Ottawa – Senator Pamela Wallin’s bill to ban private, for-profit blood clinics is the right thing to do at the right time, says the Ontario Public Service Employees Union (OPSEU).

“I applaud the senator for trying to keep Canada’s blood system voluntary and safe,” said OPSEU President Warren (Smokey) Thomas. “As a former journalist, she knows the devastation that tainted blood can cause. We can’t risk losing more lives to put more money in private companies’ pockets.”

Wallin’s action comes in the wake of a report released last week by a Health Canada-appointed committee on Canada’s supply of blood plasma. The report stated it had no objections to paid, private plasma donations to increase Canada’s supply.

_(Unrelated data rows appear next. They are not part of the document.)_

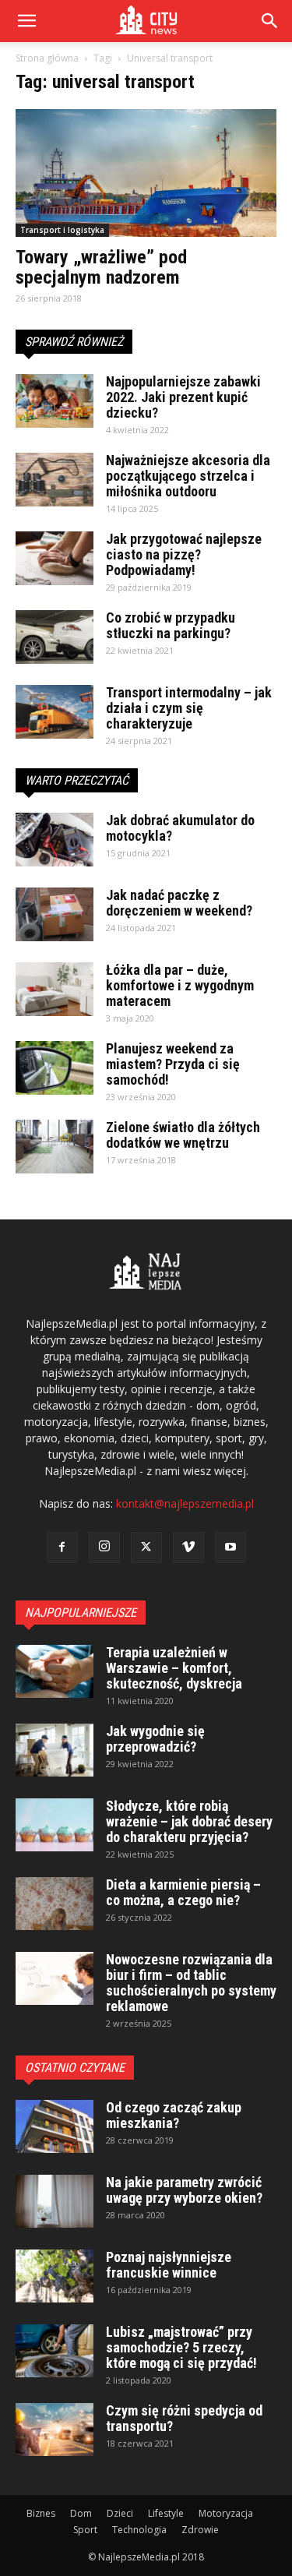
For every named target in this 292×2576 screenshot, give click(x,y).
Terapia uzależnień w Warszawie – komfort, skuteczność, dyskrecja (174, 1668)
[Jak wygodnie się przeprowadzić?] (54, 1750)
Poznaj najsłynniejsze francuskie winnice (168, 2265)
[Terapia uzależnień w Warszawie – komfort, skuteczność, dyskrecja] (54, 1672)
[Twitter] (146, 1547)
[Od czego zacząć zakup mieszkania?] (54, 2127)
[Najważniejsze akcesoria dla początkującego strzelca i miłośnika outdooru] (54, 479)
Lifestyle (166, 2513)
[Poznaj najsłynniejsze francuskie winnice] (54, 2276)
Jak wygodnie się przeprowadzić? (155, 1739)
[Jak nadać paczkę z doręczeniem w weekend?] (54, 914)
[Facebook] (62, 1547)
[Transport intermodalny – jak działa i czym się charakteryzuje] (54, 712)
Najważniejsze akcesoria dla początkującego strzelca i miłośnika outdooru (188, 475)
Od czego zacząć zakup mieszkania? (173, 2115)
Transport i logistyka (62, 229)
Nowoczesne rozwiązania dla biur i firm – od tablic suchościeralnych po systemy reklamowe (191, 1982)
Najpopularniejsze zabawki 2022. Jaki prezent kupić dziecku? (183, 397)
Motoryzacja (226, 2513)
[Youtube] (230, 1547)
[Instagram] (104, 1547)
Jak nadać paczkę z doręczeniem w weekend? (179, 903)
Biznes (40, 2513)
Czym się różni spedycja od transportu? (184, 2418)
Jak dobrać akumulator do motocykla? (180, 828)
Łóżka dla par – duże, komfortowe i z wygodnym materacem (180, 985)
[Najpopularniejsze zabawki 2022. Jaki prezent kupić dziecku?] (54, 401)
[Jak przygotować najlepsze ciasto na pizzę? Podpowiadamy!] (54, 558)
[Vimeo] (188, 1547)
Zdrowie (200, 2529)
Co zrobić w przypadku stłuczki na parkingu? (170, 625)
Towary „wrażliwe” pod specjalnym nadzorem (101, 267)
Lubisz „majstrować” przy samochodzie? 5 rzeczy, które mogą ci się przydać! (181, 2347)
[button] (270, 21)
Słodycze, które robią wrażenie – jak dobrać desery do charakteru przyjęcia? (189, 1821)
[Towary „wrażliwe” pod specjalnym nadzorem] (146, 173)
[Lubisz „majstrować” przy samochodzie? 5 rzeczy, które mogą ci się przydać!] (54, 2351)
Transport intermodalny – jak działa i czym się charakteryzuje (189, 708)
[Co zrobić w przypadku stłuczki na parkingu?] (54, 637)
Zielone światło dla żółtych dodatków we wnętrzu (183, 1135)
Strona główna (47, 58)
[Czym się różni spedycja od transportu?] (54, 2430)
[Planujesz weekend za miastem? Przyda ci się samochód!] (54, 1068)
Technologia (139, 2529)
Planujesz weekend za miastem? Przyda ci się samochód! (173, 1064)
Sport (85, 2529)
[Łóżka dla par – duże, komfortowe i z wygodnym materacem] (54, 989)
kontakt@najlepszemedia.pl (185, 1503)
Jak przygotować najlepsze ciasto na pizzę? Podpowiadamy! (184, 554)
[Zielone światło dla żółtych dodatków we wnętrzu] (54, 1146)
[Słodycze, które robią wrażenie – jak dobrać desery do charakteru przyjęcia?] (54, 1825)
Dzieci (120, 2513)
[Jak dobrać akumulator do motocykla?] (54, 839)
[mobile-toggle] (26, 21)
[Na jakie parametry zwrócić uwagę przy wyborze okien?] (54, 2201)
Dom (81, 2513)
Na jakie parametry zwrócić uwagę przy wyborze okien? (184, 2190)
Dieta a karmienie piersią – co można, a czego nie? (183, 1892)
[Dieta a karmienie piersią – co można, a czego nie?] (54, 1904)
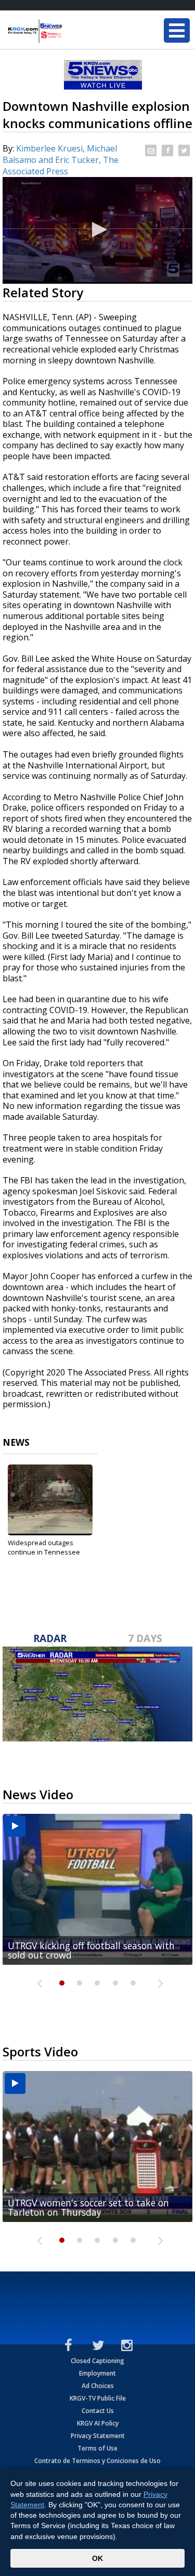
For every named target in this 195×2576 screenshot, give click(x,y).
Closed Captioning (97, 2360)
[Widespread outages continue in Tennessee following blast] (50, 1499)
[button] (97, 229)
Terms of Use (97, 2448)
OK (97, 2558)
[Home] (70, 31)
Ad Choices (98, 2385)
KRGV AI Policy (98, 2423)
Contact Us (98, 2410)
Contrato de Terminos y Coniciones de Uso (97, 2460)
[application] (97, 230)
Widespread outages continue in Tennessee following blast (44, 1552)
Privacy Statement (98, 2435)
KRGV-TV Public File (98, 2398)
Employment (97, 2373)
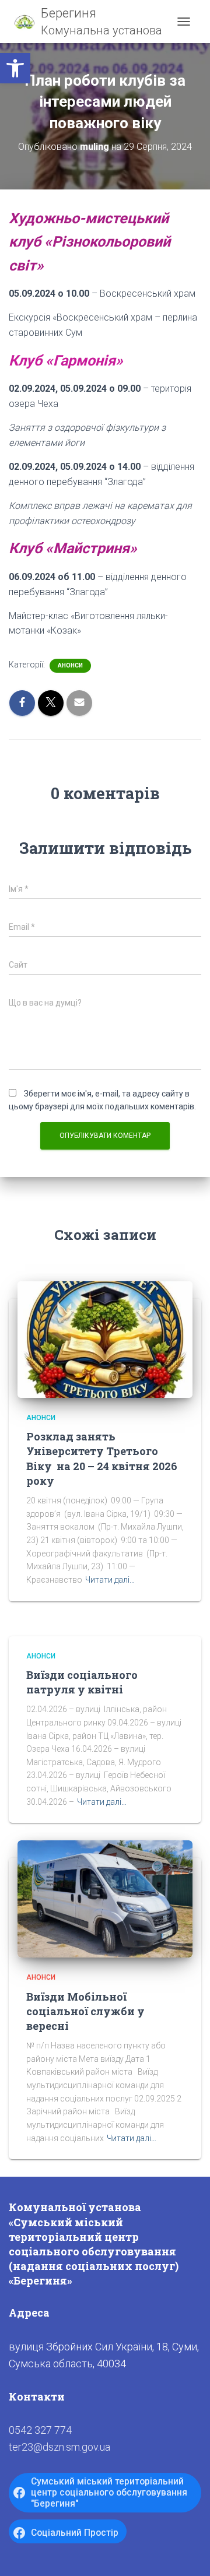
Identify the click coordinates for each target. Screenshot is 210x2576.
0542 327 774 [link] (40, 2430)
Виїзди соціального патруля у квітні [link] (82, 1682)
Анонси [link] (70, 665)
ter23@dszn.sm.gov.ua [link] (59, 2447)
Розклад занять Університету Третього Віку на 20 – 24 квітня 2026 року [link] (101, 1458)
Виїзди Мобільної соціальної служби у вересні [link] (85, 2011)
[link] (15, 68)
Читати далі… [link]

“Twenty years ago, Justice Krever recommended that further tragedy be averted by ensuring our blood system remained donor-based and public,” said Sean Allen, chair of OPSEU’s Blood Services and Diagnostics Division. “Private enterprises are always tempted to reduce costs and maximize profits – and that means cutting corners on testing and screening.

“Because private operators are not accountable to the public, it would be more difficult for the government to act quickly and decisively if a new problem arose within the blood system,” Allen noted. “That was a big part of the problem with previous contaminations.

“That possibility is made greater, and the risks to both donors and recipients are increased, when you consider that, sadly, the individuals most likely to sell their blood are those whose health may already be compromised, particularly through recreational drug use.”

Thomas was also concerned about the societal aspects of blood-for-money. “Donating blood is one of the most common forms of pure altruism. We give our blood to save the health or life of someone who, most often, is a total stranger. When blood donation is seen as a matter of dollars and cents, instead of a free gift of life, yet another societal good is sacrificed to the god of profit.

“Furthermore, blood-for-pay will certainly discourage donors from giving voluntarily. A paid blood system will not increase the overall quantity, while its quality will be diminished. It’s a lose-lose proposition all the way down the line.”

Paid blood donation has been outlawed in Ontario, Quebec, Alberta and British Columbia. Some 2,000 Canadians contracted HIV from contaminated blood products, while, about 30,000 others contracted hepatitis C. Thousands of those died or will die from the tainted transfusions.